> _What the task asks_: Copy the listing from the line with "What do you" up to and including the line with "style-item-label: 光泽 is", and switch "particular element" to "specific element". Leave everything else unchanged.

> _Data records_:

+++

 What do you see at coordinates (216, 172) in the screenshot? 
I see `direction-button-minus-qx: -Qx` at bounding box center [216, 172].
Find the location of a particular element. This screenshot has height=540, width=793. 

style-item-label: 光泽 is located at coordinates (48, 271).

+++

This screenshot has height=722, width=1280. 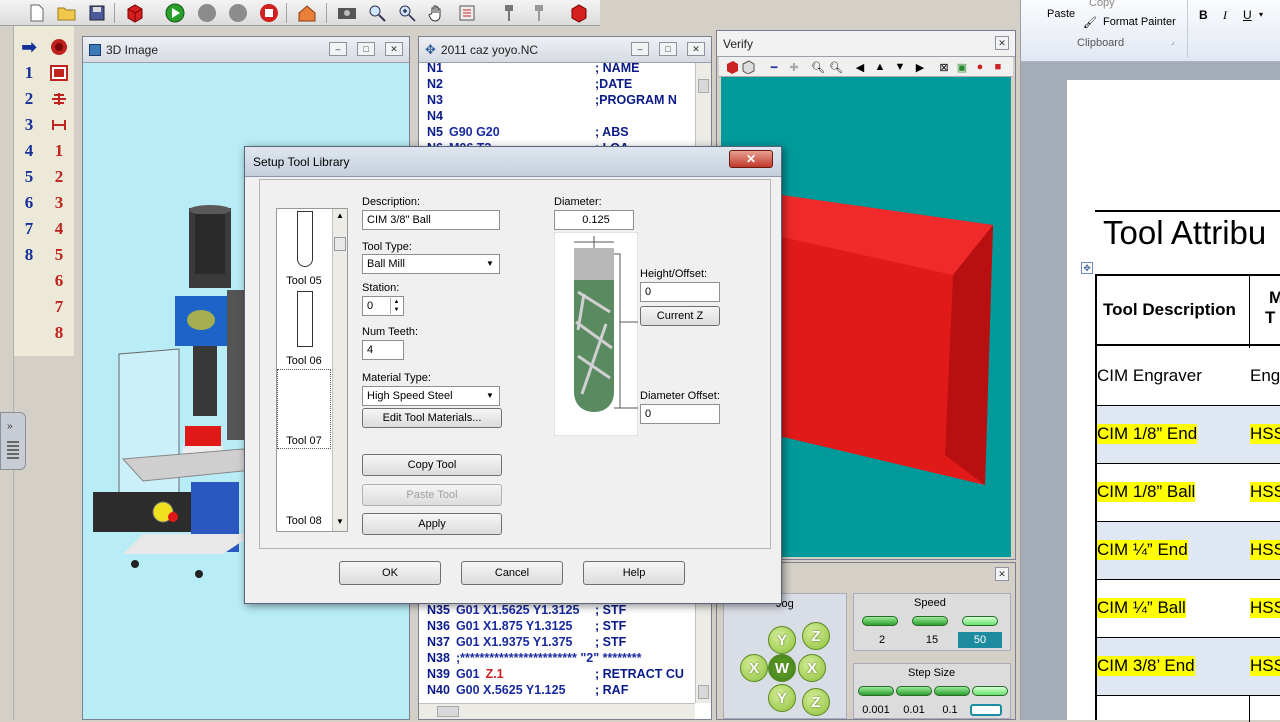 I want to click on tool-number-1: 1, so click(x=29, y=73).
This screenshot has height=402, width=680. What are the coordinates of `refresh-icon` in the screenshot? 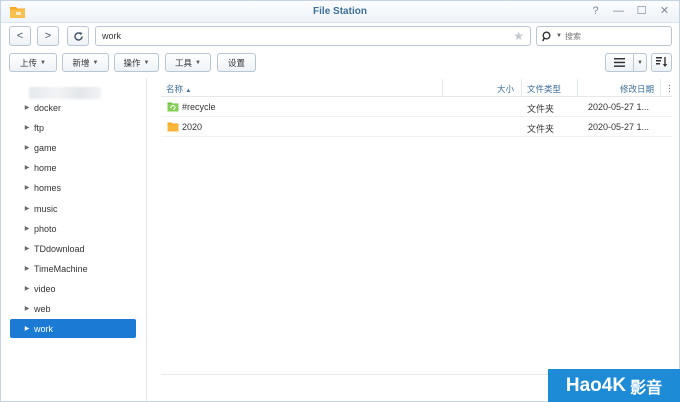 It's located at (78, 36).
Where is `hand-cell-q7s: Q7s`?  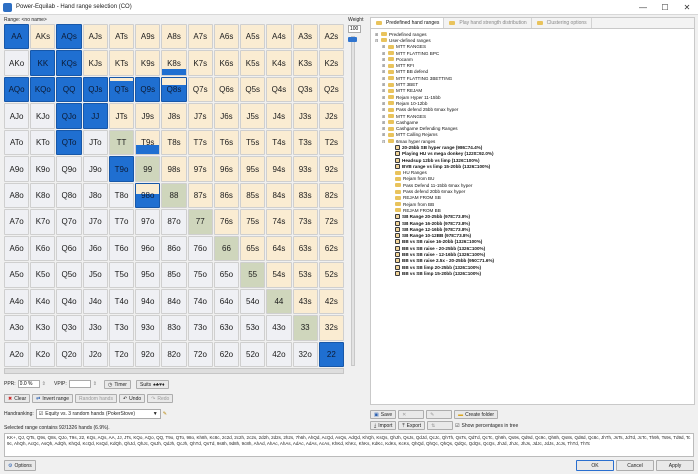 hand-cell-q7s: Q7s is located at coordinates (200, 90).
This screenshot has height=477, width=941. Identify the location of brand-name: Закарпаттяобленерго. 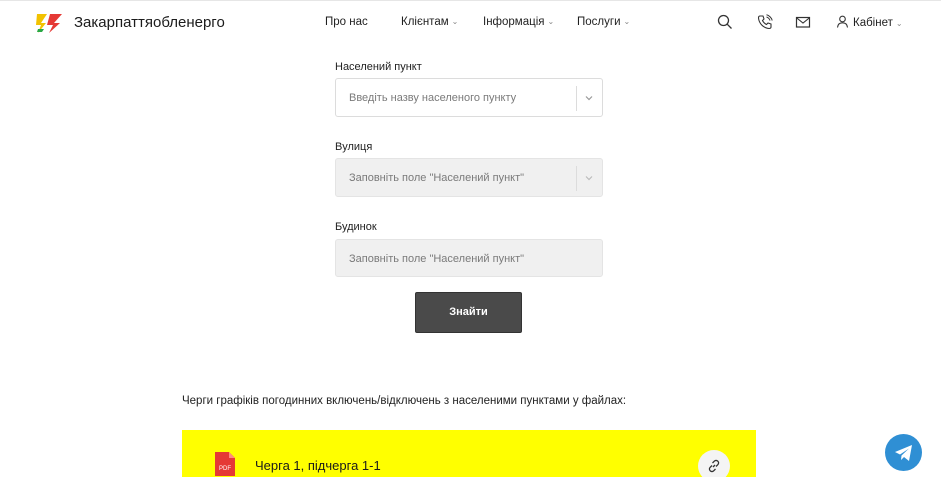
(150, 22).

+++

> _Response to this exercise_:
 What do you see at coordinates (216, 172) in the screenshot? 
I see `direction-button-minus-qx: -Qx` at bounding box center [216, 172].
Find the location of a specific element. This screenshot has height=540, width=793. 

style-item-label: 光泽 is located at coordinates (48, 271).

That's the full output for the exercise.